Partager


La rétention des notes des examens de fin d’année par les professeurs de l’enseignement supérieur constitue, aujourd’hui, un goulot d’étranglement pour notre système éducatif. Après la levée du mot d’ordre de grève illimité, les syndicalistes retiennent les notes d’examen des étudiants.

Ce feuilleton qui a commencé depuis belle lurette n’est pas prêt de s’arrêter. Les syndicalistes exigent 150 000 F CFA en guise de prime liée aux tâches examens. Alors que le gouvernement leur propose 60 000 f CFA. La semaine dernière le nouveau ministre de l’Enseignement secondaire supérieur et de la recherche scientifique, Amadou Touré, a rencontré les syndicalistes. A leur tête, le Secrétaire général du SYNESUP, Abdou Mallé.

Le point de discorde entre les syndicalistes et les autorités est lié aux tâches d’examen. De la, il s’agit du dépouillement et du calcul des notes d’examens.
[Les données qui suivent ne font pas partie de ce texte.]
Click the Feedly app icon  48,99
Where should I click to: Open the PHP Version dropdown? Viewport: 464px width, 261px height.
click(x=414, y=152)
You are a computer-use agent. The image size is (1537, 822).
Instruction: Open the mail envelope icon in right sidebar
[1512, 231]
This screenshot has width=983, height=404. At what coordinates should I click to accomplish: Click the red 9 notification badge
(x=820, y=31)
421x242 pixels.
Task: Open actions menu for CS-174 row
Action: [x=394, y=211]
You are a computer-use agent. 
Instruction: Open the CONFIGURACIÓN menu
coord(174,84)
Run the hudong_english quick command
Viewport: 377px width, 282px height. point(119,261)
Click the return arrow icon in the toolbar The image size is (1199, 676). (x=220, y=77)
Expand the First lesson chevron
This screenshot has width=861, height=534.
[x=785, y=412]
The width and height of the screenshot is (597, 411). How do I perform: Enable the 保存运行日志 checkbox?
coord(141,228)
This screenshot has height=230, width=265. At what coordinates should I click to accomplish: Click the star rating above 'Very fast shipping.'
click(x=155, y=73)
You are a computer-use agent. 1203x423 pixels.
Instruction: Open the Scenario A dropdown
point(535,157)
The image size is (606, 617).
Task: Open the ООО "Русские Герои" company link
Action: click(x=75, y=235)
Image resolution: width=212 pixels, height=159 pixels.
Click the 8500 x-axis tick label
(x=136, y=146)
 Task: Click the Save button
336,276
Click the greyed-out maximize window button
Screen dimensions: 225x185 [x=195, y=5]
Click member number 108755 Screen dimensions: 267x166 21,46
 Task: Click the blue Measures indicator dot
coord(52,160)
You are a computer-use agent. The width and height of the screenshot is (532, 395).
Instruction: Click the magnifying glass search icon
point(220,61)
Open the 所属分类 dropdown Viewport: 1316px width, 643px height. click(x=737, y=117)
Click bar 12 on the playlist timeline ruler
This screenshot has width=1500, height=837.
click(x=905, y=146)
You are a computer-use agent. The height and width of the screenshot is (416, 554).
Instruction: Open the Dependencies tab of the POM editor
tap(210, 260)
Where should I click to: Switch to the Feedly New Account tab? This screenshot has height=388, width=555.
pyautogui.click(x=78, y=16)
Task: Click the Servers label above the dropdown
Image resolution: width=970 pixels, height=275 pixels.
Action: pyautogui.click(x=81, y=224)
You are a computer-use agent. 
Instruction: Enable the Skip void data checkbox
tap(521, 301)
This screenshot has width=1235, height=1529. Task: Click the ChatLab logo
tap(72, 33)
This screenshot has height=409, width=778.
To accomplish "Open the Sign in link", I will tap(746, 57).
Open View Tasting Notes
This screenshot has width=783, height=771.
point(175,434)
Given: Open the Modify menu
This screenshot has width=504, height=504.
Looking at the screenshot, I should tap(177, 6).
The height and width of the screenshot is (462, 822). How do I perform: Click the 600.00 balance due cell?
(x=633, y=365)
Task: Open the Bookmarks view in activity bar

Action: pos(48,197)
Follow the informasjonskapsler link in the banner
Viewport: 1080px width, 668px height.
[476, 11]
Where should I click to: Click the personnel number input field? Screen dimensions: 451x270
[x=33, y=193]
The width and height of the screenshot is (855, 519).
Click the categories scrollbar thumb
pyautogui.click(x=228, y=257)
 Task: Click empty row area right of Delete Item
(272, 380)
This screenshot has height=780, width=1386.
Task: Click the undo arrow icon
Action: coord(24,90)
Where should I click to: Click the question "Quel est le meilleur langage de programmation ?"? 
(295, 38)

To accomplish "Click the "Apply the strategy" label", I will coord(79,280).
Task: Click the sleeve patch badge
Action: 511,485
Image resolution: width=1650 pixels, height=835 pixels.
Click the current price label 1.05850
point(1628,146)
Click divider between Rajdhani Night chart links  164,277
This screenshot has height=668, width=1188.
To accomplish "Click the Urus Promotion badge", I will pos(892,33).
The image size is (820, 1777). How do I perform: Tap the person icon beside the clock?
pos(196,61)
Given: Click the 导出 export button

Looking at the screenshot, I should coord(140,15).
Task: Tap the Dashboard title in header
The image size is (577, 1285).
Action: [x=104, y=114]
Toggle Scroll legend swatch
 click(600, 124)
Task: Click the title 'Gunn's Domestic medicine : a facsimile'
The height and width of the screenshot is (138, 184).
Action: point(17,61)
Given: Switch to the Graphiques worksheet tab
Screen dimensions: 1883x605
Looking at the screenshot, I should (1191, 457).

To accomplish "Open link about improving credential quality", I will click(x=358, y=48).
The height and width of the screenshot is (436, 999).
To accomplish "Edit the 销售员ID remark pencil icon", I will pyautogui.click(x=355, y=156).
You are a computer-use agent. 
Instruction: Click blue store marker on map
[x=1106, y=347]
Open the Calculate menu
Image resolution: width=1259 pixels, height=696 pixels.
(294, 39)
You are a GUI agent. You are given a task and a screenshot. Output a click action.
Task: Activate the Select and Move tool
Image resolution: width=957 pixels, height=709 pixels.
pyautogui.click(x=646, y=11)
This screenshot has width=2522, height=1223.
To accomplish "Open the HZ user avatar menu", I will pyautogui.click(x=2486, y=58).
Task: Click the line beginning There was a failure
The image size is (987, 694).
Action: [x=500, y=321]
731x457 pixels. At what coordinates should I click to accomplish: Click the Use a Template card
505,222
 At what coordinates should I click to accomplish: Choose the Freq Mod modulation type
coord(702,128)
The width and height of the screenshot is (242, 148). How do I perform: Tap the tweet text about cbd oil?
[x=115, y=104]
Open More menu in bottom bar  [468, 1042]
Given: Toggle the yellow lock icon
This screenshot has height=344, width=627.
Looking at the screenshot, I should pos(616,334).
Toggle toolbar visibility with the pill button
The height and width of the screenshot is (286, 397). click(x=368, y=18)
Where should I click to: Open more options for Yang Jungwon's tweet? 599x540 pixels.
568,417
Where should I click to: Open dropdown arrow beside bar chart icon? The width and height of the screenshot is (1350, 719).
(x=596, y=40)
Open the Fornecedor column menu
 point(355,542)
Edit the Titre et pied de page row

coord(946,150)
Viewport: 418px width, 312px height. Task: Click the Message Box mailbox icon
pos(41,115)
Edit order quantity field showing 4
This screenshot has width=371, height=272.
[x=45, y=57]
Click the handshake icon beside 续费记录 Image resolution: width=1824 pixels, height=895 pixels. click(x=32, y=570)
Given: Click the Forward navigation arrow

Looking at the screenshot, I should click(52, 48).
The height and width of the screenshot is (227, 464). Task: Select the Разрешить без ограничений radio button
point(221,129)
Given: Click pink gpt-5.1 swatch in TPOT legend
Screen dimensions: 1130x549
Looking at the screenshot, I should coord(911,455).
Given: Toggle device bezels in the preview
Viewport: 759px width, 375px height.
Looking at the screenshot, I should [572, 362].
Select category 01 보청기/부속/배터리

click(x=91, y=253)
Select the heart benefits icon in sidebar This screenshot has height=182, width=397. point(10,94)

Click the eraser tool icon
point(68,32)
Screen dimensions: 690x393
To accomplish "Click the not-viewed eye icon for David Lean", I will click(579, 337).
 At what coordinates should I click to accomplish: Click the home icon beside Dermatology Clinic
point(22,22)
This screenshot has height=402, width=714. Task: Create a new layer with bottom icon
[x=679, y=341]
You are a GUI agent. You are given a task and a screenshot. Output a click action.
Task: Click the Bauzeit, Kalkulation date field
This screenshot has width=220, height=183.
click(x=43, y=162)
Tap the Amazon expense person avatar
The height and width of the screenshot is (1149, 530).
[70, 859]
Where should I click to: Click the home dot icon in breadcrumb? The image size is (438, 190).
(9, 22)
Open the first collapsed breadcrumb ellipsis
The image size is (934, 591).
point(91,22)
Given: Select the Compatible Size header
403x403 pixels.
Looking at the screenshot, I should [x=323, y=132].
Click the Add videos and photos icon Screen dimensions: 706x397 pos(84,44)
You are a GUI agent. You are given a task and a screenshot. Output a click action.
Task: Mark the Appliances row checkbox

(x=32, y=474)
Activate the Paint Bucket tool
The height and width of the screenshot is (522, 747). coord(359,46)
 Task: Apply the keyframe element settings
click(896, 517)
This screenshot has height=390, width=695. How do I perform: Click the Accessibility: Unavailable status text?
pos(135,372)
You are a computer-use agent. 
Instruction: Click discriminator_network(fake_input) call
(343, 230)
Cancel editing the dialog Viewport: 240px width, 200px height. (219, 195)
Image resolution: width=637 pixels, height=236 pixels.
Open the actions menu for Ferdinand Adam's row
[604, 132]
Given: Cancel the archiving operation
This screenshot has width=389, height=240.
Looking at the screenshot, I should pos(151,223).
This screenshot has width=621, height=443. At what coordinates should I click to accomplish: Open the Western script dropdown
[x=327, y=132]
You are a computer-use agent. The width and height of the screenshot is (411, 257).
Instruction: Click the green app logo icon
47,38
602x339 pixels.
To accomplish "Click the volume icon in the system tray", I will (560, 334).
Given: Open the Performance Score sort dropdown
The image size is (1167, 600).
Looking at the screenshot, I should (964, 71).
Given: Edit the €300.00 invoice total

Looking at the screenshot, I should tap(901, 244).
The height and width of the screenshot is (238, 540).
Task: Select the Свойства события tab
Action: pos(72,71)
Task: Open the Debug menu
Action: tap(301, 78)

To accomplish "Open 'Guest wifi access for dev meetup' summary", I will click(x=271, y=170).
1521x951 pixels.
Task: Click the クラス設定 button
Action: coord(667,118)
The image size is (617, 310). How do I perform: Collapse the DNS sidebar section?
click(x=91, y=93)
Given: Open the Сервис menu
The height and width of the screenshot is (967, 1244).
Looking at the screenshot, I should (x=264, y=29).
Dans le temps, le SYNESUP avait demandé une prime de 150 000 f CFA par personne. Le gouvernement avait proposé 50 000 F CFA. Après négociation, la somme est passée à 60 000 F CFA. Une somme que les syndicalistes trouve dérisoire.

Pour le département de l’éducation, il est temps d’accepter les 60 000 F CFA car c’est la première fois que le gouvernement donne des frais liés aux tâches d’examen et le département n’est pas en mesure de dépasser cette somme. Dans la mesure où cette tâche est volontaire et n’est pas imposée aux enseignements.

Si la grève est un droit, la rétention des notes est un abus de pouvoir. Le constat est que, certains enseignants ont déjà déposé leurs copies corrigées des feuilles d’examen. C’est une poignée de personnes qui ont pris en otage l’école malienne et, par conséquent, le devenir de la jeunesse.

Une chose est sûre, les syndicalistes doivent éviter de tomber dans l’excès.

Ramata TEMBELY

13 novembre 2007.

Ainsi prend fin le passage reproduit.